Saturday, February 08, 2020

Sports Changes

2020 continues rampaging our house as now I have come down with a cold. Ugh. LL came home yesterday from physical therapy on her foot and she was as white as a ghost (or as pale as Jim Gaffigan). She had to stop on the way home and throw up more than once. No fever, but she had had a headache.
Not sure what the root cause was, but we tried to eliminate things.
Food poisoning was an option.
What did she eat?
She had some hashbrowns from Burger King. Seemed safe enough. Oh and 1/4th of the sandwich she made for Marissa's lunch.
What was on it?
Salami, cheese, mayo.
Uh oh. Let me check the mayo.
It has a "best if used by date" of July 2019. That can't be good.
Call the school and get them to pitch the rest of that sandwich just in case. Make a new sandwich. Run it to school before lunch is over.
Mission accomplished.
LL is feeling better today, but I got worse overnight. And so the year rages on.

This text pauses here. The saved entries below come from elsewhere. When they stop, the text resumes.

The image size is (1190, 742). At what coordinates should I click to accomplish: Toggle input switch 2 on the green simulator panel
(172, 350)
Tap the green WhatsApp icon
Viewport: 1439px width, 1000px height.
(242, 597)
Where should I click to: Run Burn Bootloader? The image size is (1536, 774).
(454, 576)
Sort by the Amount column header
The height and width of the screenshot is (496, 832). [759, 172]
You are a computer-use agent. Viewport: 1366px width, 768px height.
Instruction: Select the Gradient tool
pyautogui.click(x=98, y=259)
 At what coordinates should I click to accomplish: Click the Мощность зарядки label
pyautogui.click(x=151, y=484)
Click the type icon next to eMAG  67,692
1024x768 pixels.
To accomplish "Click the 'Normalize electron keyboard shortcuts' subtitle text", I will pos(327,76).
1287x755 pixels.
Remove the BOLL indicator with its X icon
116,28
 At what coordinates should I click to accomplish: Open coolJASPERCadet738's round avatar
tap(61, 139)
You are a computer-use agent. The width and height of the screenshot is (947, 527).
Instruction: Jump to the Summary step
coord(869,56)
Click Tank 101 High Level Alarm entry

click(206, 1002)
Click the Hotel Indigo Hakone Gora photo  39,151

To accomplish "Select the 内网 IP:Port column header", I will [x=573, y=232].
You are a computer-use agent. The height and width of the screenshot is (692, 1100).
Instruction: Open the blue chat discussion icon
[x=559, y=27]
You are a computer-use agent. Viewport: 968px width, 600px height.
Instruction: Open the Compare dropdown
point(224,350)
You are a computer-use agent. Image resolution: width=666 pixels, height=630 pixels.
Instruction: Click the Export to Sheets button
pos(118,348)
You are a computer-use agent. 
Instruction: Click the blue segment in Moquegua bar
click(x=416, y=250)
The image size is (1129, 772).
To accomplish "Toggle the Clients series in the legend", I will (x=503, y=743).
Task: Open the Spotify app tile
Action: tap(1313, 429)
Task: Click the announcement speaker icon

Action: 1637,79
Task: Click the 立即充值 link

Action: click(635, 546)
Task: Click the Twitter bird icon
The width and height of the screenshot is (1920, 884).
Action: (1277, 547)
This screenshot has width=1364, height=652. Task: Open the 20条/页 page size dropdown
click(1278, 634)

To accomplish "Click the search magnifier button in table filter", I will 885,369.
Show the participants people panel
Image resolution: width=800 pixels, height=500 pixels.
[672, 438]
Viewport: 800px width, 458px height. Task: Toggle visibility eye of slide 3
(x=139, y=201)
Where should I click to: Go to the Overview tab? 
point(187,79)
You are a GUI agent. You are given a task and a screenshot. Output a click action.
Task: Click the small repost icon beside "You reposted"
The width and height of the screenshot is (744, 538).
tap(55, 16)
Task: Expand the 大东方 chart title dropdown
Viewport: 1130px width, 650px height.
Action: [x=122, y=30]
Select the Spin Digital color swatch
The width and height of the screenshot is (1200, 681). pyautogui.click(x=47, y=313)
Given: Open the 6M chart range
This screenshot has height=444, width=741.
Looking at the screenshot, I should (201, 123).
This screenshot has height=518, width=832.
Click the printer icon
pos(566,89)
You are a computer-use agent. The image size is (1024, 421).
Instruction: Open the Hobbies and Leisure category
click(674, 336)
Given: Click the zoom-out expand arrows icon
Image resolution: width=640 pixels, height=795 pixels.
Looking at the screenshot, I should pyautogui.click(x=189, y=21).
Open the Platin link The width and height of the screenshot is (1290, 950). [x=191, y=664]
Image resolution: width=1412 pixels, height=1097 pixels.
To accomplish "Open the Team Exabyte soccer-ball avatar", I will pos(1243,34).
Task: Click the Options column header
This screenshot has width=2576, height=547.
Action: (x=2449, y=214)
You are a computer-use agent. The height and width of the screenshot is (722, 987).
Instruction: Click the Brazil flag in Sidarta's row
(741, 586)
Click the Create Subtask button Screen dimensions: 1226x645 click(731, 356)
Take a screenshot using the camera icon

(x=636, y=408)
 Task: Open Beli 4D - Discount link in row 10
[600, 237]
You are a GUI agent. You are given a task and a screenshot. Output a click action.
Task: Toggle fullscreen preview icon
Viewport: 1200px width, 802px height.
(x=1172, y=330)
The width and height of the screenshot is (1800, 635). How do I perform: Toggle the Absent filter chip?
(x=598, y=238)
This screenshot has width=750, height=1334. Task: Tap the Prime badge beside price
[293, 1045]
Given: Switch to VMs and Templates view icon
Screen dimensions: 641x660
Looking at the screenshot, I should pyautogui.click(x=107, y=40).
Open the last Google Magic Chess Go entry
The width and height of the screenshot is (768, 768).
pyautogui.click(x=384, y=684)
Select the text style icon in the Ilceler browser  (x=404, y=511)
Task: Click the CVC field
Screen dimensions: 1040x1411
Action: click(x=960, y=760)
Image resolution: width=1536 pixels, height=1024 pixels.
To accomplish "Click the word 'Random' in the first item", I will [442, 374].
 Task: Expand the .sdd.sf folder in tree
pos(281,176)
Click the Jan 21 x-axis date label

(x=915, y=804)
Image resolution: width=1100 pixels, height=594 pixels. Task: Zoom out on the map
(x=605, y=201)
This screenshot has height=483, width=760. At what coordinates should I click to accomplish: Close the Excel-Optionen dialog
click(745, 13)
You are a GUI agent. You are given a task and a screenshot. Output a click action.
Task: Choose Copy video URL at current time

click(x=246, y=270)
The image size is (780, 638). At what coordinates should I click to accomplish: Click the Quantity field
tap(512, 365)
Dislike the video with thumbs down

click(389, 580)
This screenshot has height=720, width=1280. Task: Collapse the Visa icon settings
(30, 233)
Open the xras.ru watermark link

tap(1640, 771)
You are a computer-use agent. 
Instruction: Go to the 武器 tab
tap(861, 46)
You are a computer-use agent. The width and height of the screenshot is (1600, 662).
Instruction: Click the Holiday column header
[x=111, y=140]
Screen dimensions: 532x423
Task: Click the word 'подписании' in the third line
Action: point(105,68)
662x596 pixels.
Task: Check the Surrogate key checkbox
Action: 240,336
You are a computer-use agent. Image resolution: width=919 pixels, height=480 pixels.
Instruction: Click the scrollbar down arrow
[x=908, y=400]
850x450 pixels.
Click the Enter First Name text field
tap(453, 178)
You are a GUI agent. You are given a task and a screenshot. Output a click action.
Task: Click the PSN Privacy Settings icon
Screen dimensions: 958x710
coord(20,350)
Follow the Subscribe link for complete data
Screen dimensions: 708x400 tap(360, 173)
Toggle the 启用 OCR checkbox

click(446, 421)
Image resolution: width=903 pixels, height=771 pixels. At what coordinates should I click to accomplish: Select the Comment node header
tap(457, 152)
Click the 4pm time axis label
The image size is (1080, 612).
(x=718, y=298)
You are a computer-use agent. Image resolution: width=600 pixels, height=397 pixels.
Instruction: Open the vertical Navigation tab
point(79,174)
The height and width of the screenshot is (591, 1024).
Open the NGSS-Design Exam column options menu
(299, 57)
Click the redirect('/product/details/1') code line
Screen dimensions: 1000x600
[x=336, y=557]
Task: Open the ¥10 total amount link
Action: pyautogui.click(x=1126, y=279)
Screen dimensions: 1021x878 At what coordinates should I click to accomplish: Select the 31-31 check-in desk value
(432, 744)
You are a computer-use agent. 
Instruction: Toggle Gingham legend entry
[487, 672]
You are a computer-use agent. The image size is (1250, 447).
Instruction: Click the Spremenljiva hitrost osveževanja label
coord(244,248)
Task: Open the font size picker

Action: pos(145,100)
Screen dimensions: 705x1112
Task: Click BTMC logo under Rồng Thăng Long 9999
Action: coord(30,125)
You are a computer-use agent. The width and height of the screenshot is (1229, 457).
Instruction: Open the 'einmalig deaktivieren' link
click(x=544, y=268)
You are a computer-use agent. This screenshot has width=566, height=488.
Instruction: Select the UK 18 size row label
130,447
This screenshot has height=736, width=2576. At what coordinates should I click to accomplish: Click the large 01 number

As usual, I've been thinking about my dad, especially when I hear of people passing like Robert Conrad. RC starred in a show my dad and I watched in black and white, The Wild, Wild West. It was James Bond meets spaghetti westerns and it was great. Pops and I rarely missed an episode (and this was pre-DVR mind you).

But the topic I wanted to write about was changes in sports that my dad has seen. We always talked about the sports news of the day when we spoke on the phone and often we'd discuss how we'd make a particular sport better. Many of those changes have actually occurred and I'm confident more of our improvements are to come (except quarterbacks wearing tutu's, which was more of an indictment on the lack of hitting and aggressive plan than a literally idea to improve football).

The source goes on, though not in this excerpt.